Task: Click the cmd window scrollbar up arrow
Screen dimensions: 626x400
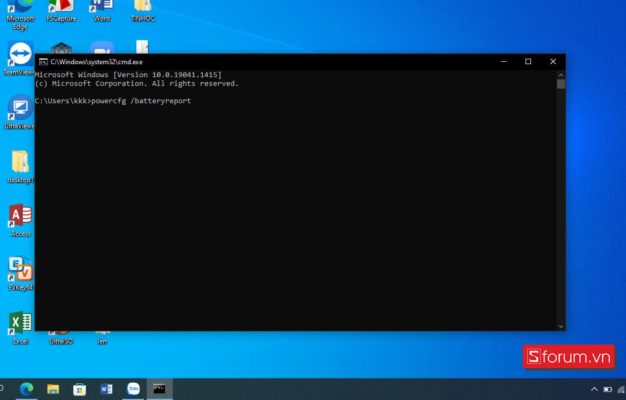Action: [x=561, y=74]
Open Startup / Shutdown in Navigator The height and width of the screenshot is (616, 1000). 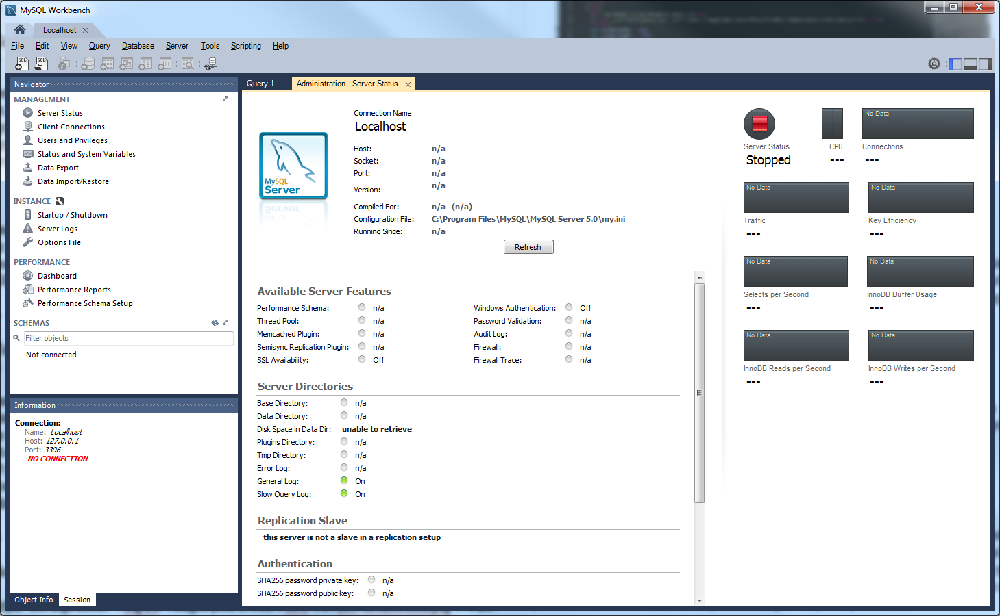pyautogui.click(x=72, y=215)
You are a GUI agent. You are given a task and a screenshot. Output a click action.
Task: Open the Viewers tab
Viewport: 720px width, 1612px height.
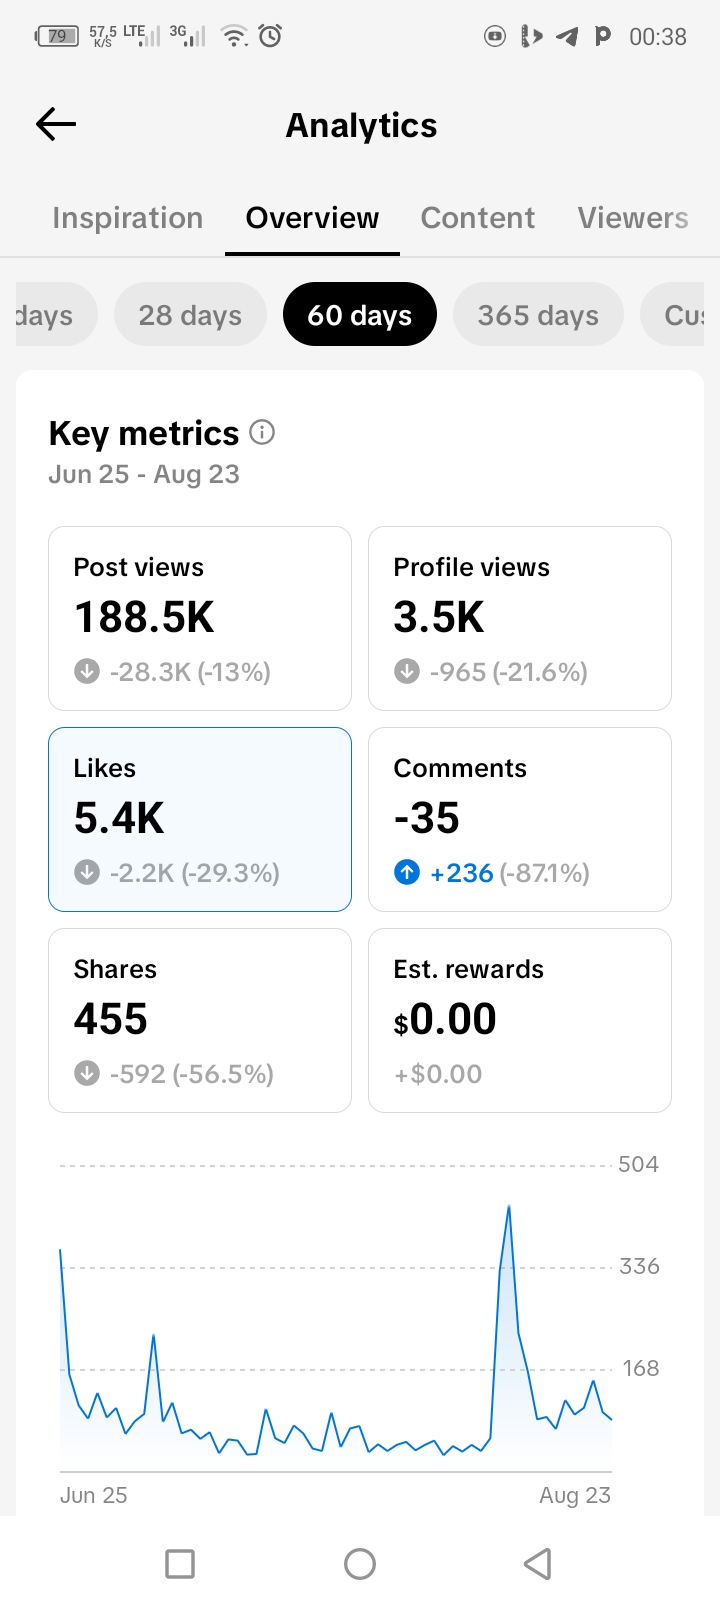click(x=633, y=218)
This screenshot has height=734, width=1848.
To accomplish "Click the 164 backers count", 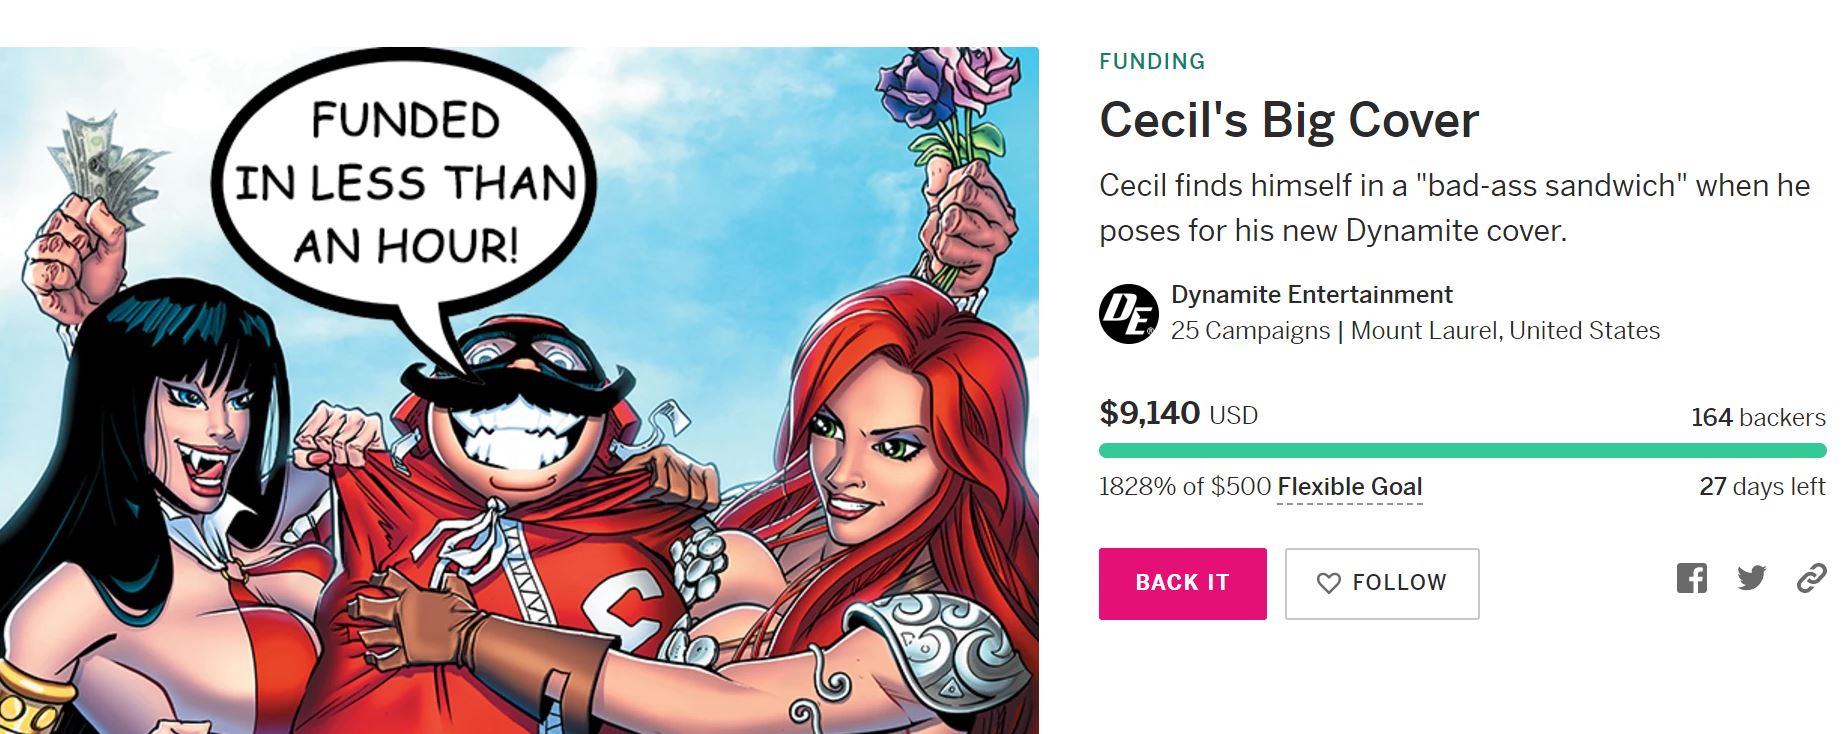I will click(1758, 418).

--------------------------------

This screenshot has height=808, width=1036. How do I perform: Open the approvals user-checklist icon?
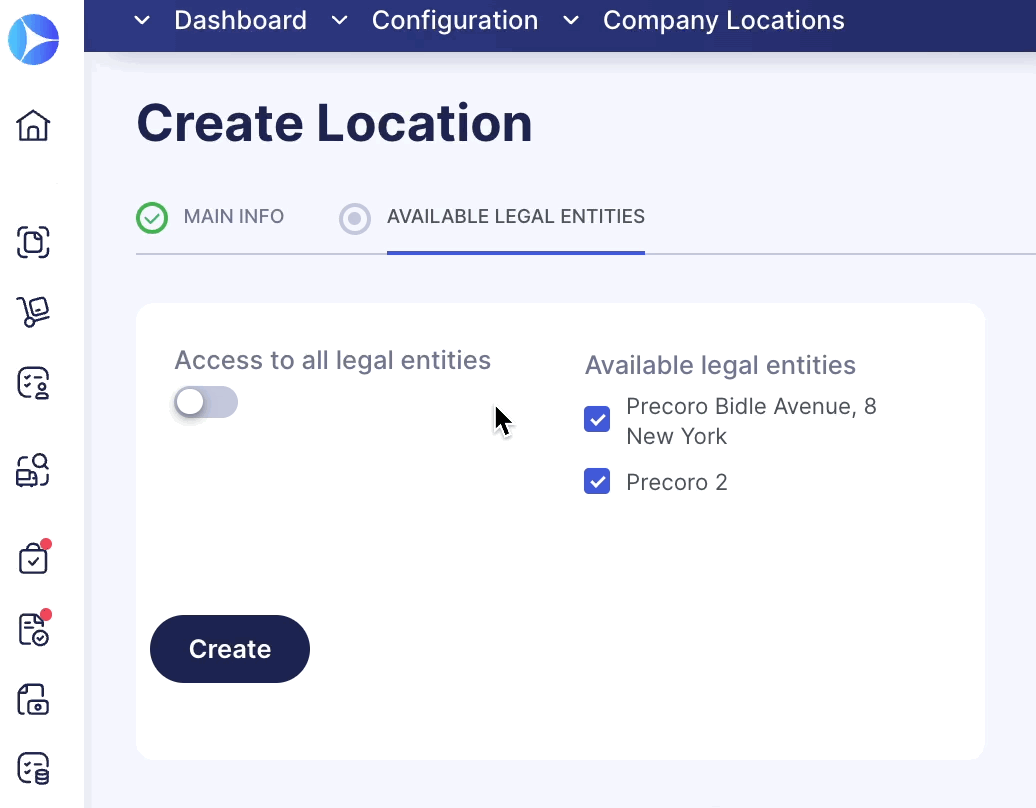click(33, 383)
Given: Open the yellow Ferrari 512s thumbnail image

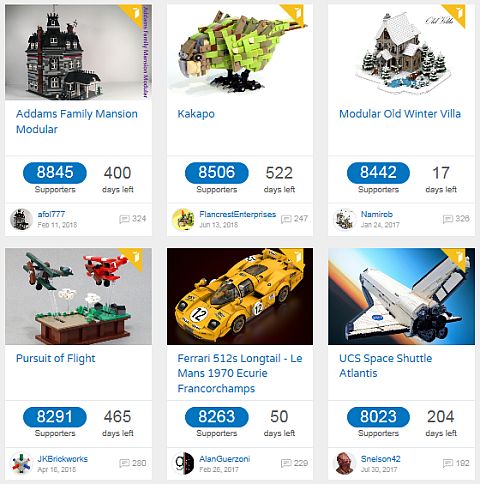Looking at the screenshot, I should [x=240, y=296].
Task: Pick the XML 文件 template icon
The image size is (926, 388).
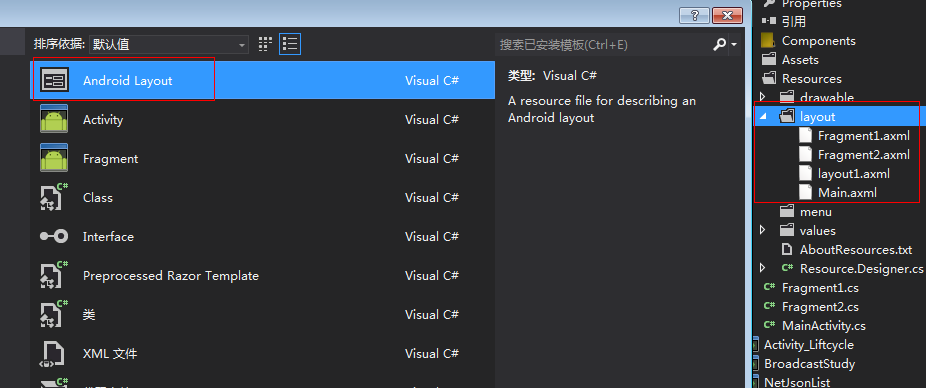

--------------------------------

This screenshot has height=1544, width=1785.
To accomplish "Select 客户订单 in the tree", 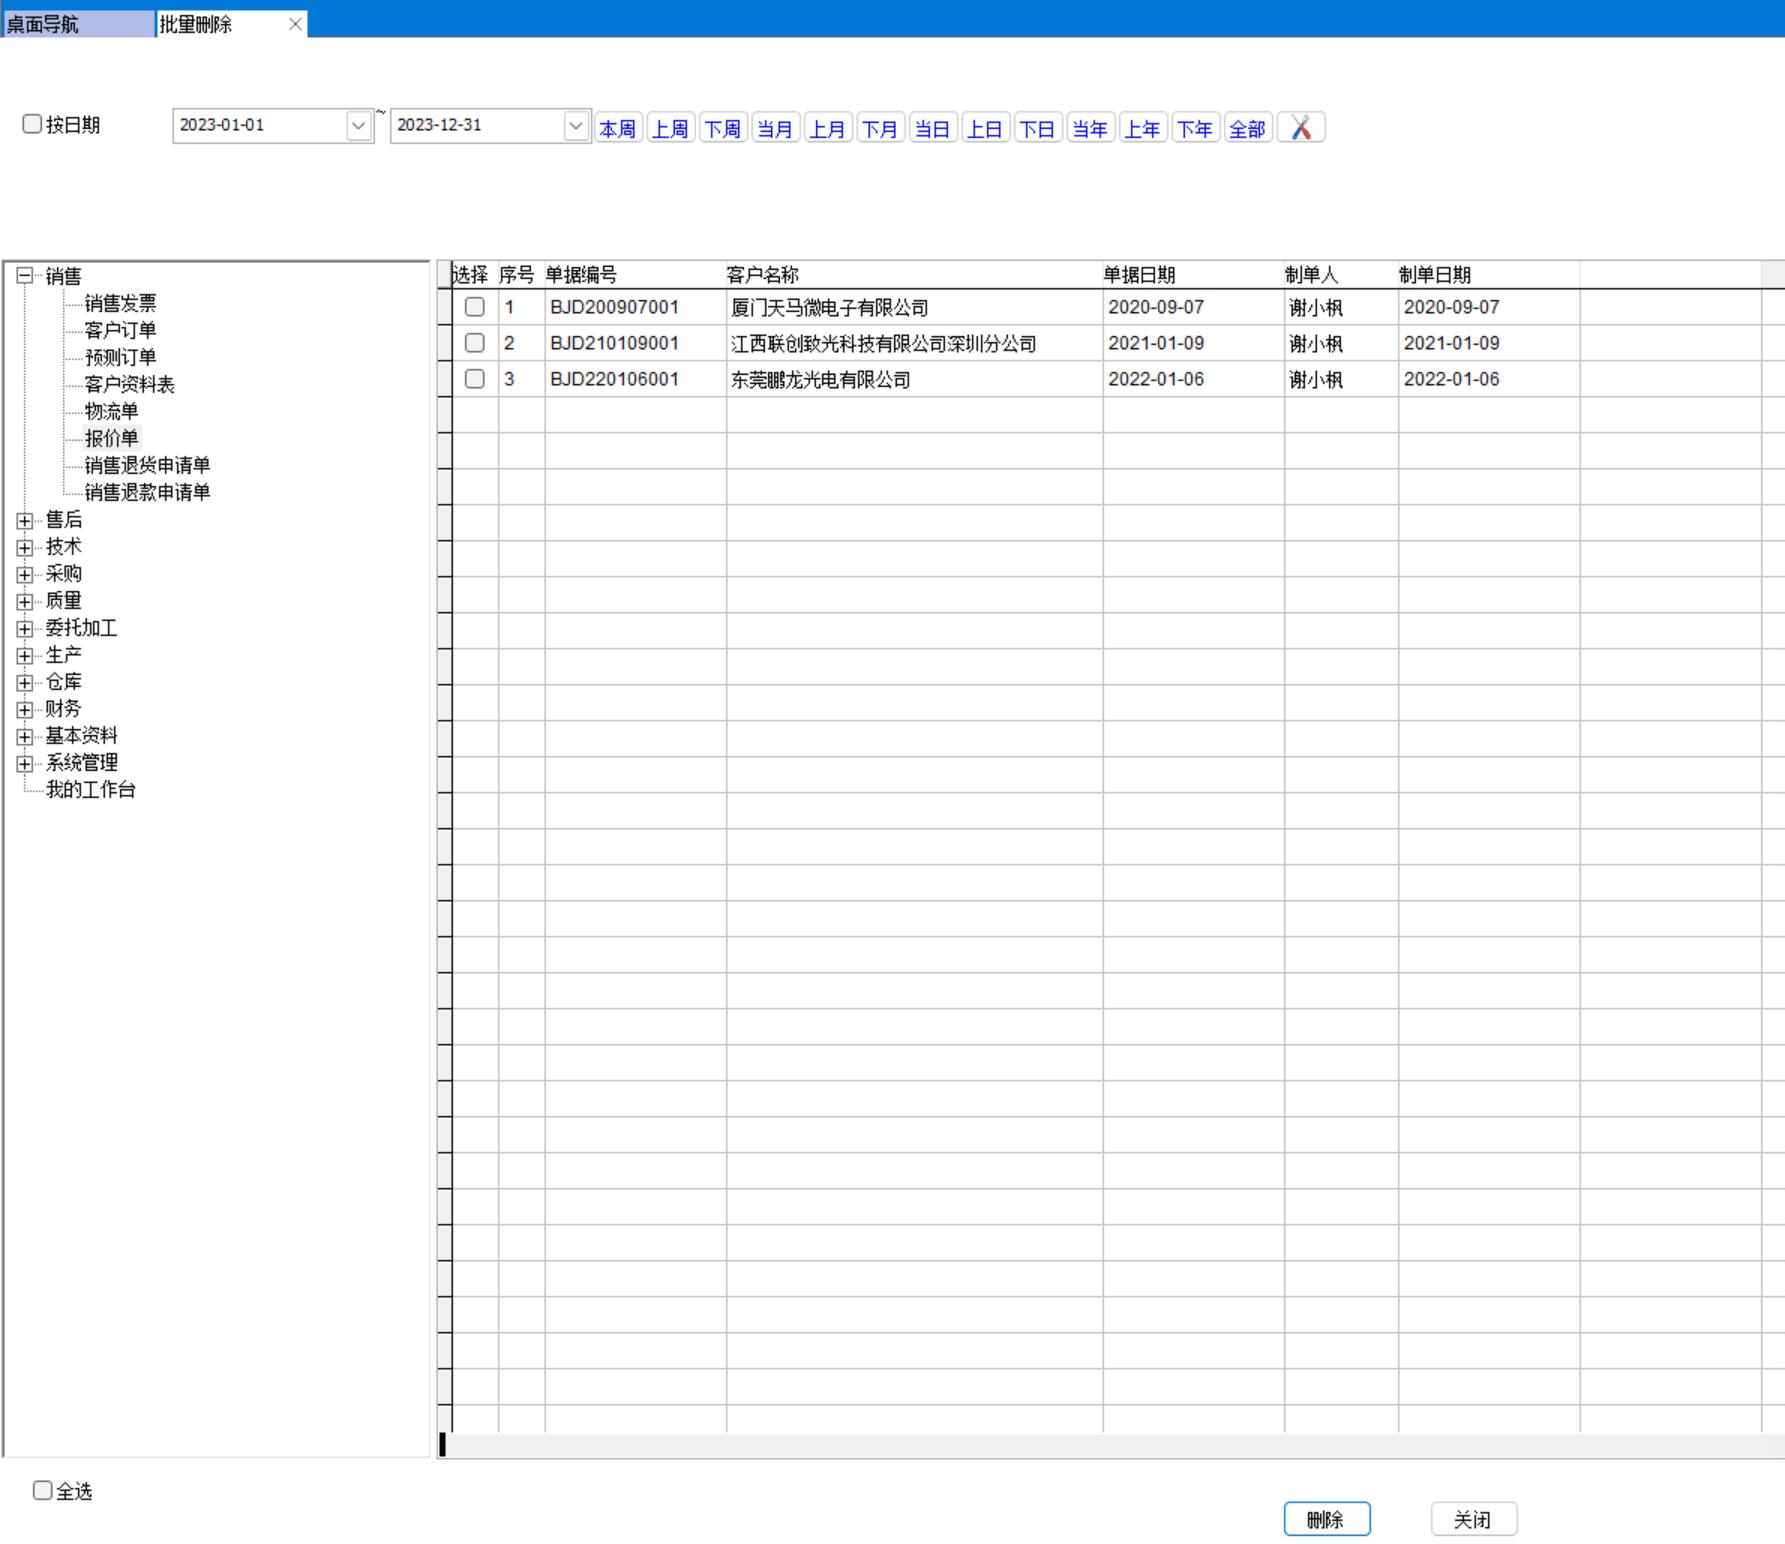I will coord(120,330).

--------------------------------

Starting at the line containing "This screenshot has height=808, width=1036." and stopping at the line containing "The image size is (926, 388).", output every line above exactly, both ends included, with pictures omitted.

This screenshot has height=808, width=1036. How do I perform: Open the approvals user-checklist icon?
click(33, 383)
Given: Open the yellow Ferrari 512s thumbnail image

Looking at the screenshot, I should [x=240, y=296].
Task: Pick the XML 文件 template icon
The image size is (926, 388).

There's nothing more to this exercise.